MANILA: The just-concluded Southeast Asian Games may have unveiled potential world-beaters for the Philippines but a “tough journey” awaits them before they are in with a shot at the country’s first ever Olympic gold, sports officials said Thursday.
Philippine Olympic Committee chairman Tom Carrasco said that the five Filipino boxers who won gold at the SEA Games in Singapore stood the best chance but even they will have to place in qualifying tournaments before reaching the Olympics in Brazil in 2016.
“It’s really a tough journey but I don’t think we should stop trying,” he said.
An Olympic gold medal has long eluded the Philippines and the closest it has come is two silvers in boxing in 1964 and 1996.
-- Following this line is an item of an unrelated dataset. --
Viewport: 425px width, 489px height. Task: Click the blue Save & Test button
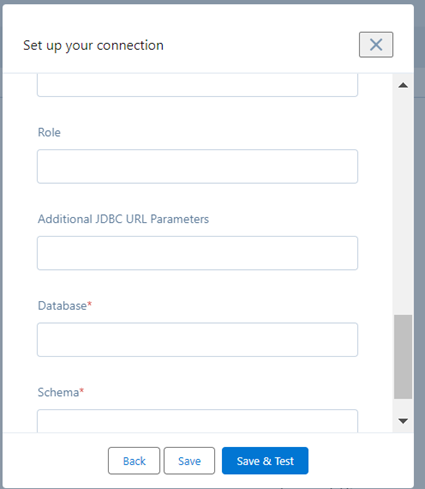click(265, 461)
The Philippines has the dubious distinction of being the country with the most Olympic medals without a single gold, the website Olympstats said.
“The Southeast Asian Games is really far from the standards needed to qualify for the Olympics,” Carrasco said.
“The best chance (for a medal) are the boxers, possibly athletics. They have a new management, new coaches,” he said.
Among the SEA Games Filipino medalists, only Eric Cray, who won golds in the 100-meter and 400-meter hurdles, has already qualified for the Olympics after passing the standard in a meet in Los Angeles before the start of the Singapore games.
Even the executive director of the Philippine amateur boxing board, Ed Picson, who is credited for the boxing medals in Singapore, is less than confident of the Philippines’ chances.
“This (the SEA Games) is just a regional tournament,” he told AFP.
The Filipino pugilists will start training next week for qualifying tournaments like the Asian championships in August and then the world championships later, he said.
Once there, the Filipinos will have to face boxing powerhouses like China, Kazakhstan, Uzbekistan, Japan, South Korea and Mongolia, on the way to the Olympics, Picson warned.